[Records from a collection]
┄┄┄┄┄┄┄┄┄┄┄┄┄┄┄┄┄┄┄┄

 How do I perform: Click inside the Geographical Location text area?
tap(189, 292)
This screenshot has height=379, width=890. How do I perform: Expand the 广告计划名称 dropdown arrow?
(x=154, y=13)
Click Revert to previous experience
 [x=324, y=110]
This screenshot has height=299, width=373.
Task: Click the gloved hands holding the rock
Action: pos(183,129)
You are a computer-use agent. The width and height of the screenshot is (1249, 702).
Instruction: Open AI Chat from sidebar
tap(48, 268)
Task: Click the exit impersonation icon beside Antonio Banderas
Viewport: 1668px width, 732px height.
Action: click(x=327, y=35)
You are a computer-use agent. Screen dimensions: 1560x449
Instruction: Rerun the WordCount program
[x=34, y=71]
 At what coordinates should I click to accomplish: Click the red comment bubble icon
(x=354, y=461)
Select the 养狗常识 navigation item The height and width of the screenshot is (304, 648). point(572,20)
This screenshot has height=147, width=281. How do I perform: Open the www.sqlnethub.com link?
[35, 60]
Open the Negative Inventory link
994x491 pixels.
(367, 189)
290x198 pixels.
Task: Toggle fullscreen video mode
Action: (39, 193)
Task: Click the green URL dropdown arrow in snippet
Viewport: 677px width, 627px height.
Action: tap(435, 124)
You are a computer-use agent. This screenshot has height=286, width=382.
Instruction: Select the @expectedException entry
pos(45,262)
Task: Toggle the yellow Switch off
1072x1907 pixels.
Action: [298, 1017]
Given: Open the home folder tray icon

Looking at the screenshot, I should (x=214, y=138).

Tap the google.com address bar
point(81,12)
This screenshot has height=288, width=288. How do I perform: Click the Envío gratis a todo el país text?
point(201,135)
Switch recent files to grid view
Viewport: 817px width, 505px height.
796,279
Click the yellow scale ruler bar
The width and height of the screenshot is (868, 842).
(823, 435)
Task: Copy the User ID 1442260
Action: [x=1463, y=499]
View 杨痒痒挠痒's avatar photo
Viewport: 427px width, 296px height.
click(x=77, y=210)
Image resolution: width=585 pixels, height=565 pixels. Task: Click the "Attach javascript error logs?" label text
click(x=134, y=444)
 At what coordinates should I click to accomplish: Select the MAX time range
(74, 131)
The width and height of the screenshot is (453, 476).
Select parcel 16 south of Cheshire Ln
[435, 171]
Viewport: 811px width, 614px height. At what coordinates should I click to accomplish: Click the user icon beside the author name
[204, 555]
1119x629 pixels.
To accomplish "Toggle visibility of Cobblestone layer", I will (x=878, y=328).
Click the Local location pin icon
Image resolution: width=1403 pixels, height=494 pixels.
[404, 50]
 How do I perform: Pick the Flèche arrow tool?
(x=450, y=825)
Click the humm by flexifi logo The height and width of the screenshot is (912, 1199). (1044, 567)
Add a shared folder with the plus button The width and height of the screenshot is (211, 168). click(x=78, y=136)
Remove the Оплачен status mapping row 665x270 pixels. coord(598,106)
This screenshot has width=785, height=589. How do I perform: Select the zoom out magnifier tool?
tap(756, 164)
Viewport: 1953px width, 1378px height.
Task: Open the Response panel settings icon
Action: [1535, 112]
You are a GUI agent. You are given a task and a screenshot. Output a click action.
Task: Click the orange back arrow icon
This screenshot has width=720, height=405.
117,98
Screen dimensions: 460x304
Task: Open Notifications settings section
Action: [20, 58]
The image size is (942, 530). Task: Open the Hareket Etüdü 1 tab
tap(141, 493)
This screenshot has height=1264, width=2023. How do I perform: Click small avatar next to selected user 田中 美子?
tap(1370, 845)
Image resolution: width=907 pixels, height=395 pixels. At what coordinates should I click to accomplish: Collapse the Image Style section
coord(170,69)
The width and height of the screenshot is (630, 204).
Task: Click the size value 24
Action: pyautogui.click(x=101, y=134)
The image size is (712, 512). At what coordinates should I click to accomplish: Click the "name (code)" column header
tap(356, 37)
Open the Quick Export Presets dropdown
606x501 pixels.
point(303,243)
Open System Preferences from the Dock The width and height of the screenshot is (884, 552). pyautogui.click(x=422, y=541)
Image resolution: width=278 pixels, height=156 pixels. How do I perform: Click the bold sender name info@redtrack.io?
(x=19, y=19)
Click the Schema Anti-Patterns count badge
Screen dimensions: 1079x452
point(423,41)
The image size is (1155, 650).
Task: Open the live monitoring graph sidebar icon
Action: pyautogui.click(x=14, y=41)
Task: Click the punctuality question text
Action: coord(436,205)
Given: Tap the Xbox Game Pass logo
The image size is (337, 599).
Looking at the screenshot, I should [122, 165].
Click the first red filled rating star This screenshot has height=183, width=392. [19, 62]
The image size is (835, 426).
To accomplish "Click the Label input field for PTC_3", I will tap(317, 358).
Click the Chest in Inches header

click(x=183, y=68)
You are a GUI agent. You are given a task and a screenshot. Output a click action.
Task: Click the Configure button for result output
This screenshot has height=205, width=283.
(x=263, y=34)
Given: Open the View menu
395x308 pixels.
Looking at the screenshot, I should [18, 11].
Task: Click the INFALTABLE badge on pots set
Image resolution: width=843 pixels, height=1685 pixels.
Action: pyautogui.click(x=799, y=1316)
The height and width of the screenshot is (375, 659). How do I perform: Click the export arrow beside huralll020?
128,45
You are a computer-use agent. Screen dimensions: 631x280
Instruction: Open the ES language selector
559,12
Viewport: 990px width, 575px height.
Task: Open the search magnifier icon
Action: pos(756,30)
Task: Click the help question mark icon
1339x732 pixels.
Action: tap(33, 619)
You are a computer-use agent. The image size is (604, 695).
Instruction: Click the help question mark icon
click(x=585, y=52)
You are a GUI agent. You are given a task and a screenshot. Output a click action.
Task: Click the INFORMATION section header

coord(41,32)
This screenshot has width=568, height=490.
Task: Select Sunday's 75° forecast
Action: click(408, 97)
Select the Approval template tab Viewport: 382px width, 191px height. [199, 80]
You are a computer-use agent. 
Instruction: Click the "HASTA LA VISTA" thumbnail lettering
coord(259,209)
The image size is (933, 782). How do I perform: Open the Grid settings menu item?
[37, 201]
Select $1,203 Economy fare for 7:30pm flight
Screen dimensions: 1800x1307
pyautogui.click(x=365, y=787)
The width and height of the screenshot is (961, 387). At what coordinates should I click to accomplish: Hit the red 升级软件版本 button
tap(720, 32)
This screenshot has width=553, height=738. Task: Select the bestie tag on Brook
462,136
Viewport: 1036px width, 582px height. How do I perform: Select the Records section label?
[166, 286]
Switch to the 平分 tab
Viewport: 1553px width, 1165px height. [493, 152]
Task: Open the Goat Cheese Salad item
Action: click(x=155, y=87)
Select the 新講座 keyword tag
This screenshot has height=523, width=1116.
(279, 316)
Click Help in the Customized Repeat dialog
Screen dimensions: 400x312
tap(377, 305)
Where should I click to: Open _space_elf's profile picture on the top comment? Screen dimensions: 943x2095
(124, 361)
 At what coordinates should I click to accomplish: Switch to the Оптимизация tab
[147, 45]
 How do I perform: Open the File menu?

┄┄┄┄┄┄┄┄┄┄┄┄┄┄┄┄┄┄┄┄

Transcribe all of the lines above exactly as they appear.

 How do I perform: Click inside the Geographical Location text area?
tap(189, 292)
This screenshot has height=379, width=890. How do I perform: Expand the 广告计划名称 dropdown arrow?
(x=154, y=13)
Click Revert to previous experience
 [x=324, y=110]
This screenshot has height=299, width=373.
Task: Click the gloved hands holding the rock
Action: pos(183,129)
You are a computer-use agent. The width and height of the screenshot is (1249, 702).
Instruction: Open AI Chat from sidebar
tap(48, 268)
Task: Click the exit impersonation icon beside Antonio Banderas
Viewport: 1668px width, 732px height.
Action: click(x=327, y=35)
You are a computer-use agent. Screen dimensions: 1560x449
Instruction: Rerun the WordCount program
[x=34, y=71]
 At what coordinates should I click to accomplish: Click the red comment bubble icon
(x=354, y=461)
Select the 养狗常识 navigation item The height and width of the screenshot is (304, 648). point(572,20)
This screenshot has height=147, width=281. How do I perform: Open the www.sqlnethub.com link?
[35, 60]
Open the Negative Inventory link
994x491 pixels.
(367, 189)
290x198 pixels.
Task: Toggle fullscreen video mode
Action: (39, 193)
Task: Click the green URL dropdown arrow in snippet
Viewport: 677px width, 627px height.
Action: tap(435, 124)
You are a computer-use agent. This screenshot has height=286, width=382.
Instruction: Select the @expectedException entry
pos(45,262)
Task: Toggle the yellow Switch off
1072x1907 pixels.
Action: [298, 1017]
Given: Open the home folder tray icon

Looking at the screenshot, I should (x=214, y=138).

Tap the google.com address bar
point(81,12)
This screenshot has height=288, width=288. How do I perform: Click the Envío gratis a todo el país text?
point(201,135)
Switch recent files to grid view
Viewport: 817px width, 505px height.
796,279
Click the yellow scale ruler bar
The width and height of the screenshot is (868, 842).
(823, 435)
Task: Copy the User ID 1442260
Action: [x=1463, y=499]
View 杨痒痒挠痒's avatar photo
Viewport: 427px width, 296px height.
click(x=77, y=210)
Image resolution: width=585 pixels, height=565 pixels. Task: Click the "Attach javascript error logs?" label text
click(x=134, y=444)
 At what coordinates should I click to accomplish: Select the MAX time range
(74, 131)
The width and height of the screenshot is (453, 476).
Select parcel 16 south of Cheshire Ln
[435, 171]
Viewport: 811px width, 614px height. At what coordinates should I click to accomplish: Click the user icon beside the author name
[204, 555]
1119x629 pixels.
To accomplish "Toggle visibility of Cobblestone layer", I will (x=878, y=328).
Click the Local location pin icon
Image resolution: width=1403 pixels, height=494 pixels.
[404, 50]
 How do I perform: Pick the Flèche arrow tool?
(x=450, y=825)
Click the humm by flexifi logo The height and width of the screenshot is (912, 1199). (1044, 567)
Add a shared folder with the plus button The width and height of the screenshot is (211, 168). click(x=78, y=136)
Remove the Оплачен status mapping row 665x270 pixels. coord(598,106)
This screenshot has width=785, height=589. How do I perform: Select the zoom out magnifier tool?
tap(756, 164)
Viewport: 1953px width, 1378px height.
Task: Open the Response panel settings icon
Action: [1535, 112]
You are a GUI agent. You are given a task and a screenshot. Output a click action.
Task: Click the orange back arrow icon
This screenshot has width=720, height=405.
117,98
Screen dimensions: 460x304
Task: Open Notifications settings section
Action: [20, 58]
The image size is (942, 530). Task: Open the Hareket Etüdü 1 tab
tap(141, 493)
This screenshot has height=1264, width=2023. How do I perform: Click small avatar next to selected user 田中 美子?
tap(1370, 845)
Image resolution: width=907 pixels, height=395 pixels. At what coordinates should I click to accomplish: Collapse the Image Style section
coord(170,69)
The width and height of the screenshot is (630, 204).
Task: Click the size value 24
Action: pyautogui.click(x=101, y=134)
The image size is (712, 512). At what coordinates should I click to accomplish: Click the "name (code)" column header
tap(356, 37)
Open the Quick Export Presets dropdown
606x501 pixels.
point(303,243)
Open System Preferences from the Dock The width and height of the screenshot is (884, 552). pyautogui.click(x=422, y=541)
Image resolution: width=278 pixels, height=156 pixels. How do I perform: Click the bold sender name info@redtrack.io?
(x=19, y=19)
Click the Schema Anti-Patterns count badge
Screen dimensions: 1079x452
point(423,41)
The image size is (1155, 650).
Task: Open the live monitoring graph sidebar icon
Action: pyautogui.click(x=14, y=41)
Task: Click the punctuality question text
Action: coord(436,205)
Given: Tap the Xbox Game Pass logo
The image size is (337, 599).
Looking at the screenshot, I should [122, 165].
Click the first red filled rating star This screenshot has height=183, width=392. [19, 62]
The image size is (835, 426).
To accomplish "Click the Label input field for PTC_3", I will tap(317, 358).
Click the Chest in Inches header

click(x=183, y=68)
You are a GUI agent. You are given a task and a screenshot. Output a click action.
Task: Click the Configure button for result output
This screenshot has height=205, width=283.
(x=263, y=34)
Given: Open the View menu
395x308 pixels.
Looking at the screenshot, I should [18, 11].
Task: Click the INFALTABLE badge on pots set
Image resolution: width=843 pixels, height=1685 pixels.
Action: pyautogui.click(x=799, y=1316)
The height and width of the screenshot is (375, 659). How do I perform: Click the export arrow beside huralll020?
128,45
You are a computer-use agent. Screen dimensions: 631x280
Instruction: Open the ES language selector
559,12
Viewport: 990px width, 575px height.
Task: Open the search magnifier icon
Action: pos(756,30)
Task: Click the help question mark icon
1339x732 pixels.
Action: tap(33, 619)
You are a computer-use agent. The image size is (604, 695).
Instruction: Click the help question mark icon
click(x=585, y=52)
You are a GUI agent. You are given a task and a screenshot. Output a click action.
Task: Click the INFORMATION section header

coord(41,32)
This screenshot has width=568, height=490.
Task: Select Sunday's 75° forecast
Action: click(408, 97)
Select the Approval template tab Viewport: 382px width, 191px height. [199, 80]
You are a computer-use agent. 
Instruction: Click the "HASTA LA VISTA" thumbnail lettering
coord(259,209)
The image size is (933, 782). How do I perform: Open the Grid settings menu item?
[37, 201]
Select $1,203 Economy fare for 7:30pm flight
Screen dimensions: 1800x1307
pyautogui.click(x=365, y=787)
The width and height of the screenshot is (961, 387). At what coordinates should I click to accomplish: Hit the red 升级软件版本 button
tap(720, 32)
This screenshot has width=553, height=738. Task: Select the bestie tag on Brook
462,136
Viewport: 1036px width, 582px height. How do I perform: Select the Records section label?
[166, 286]
Switch to the 平分 tab
Viewport: 1553px width, 1165px height. [493, 152]
Task: Open the Goat Cheese Salad item
Action: click(x=155, y=87)
Select the 新講座 keyword tag
This screenshot has height=523, width=1116.
(279, 316)
Click Help in the Customized Repeat dialog
Screen dimensions: 400x312
tap(377, 305)
Where should I click to: Open _space_elf's profile picture on the top comment? Screen dimensions: 943x2095
(124, 361)
 At what coordinates should I click to accomplish: Switch to the Оптимизация tab
[147, 45]
 How do I perform: Open the File menu?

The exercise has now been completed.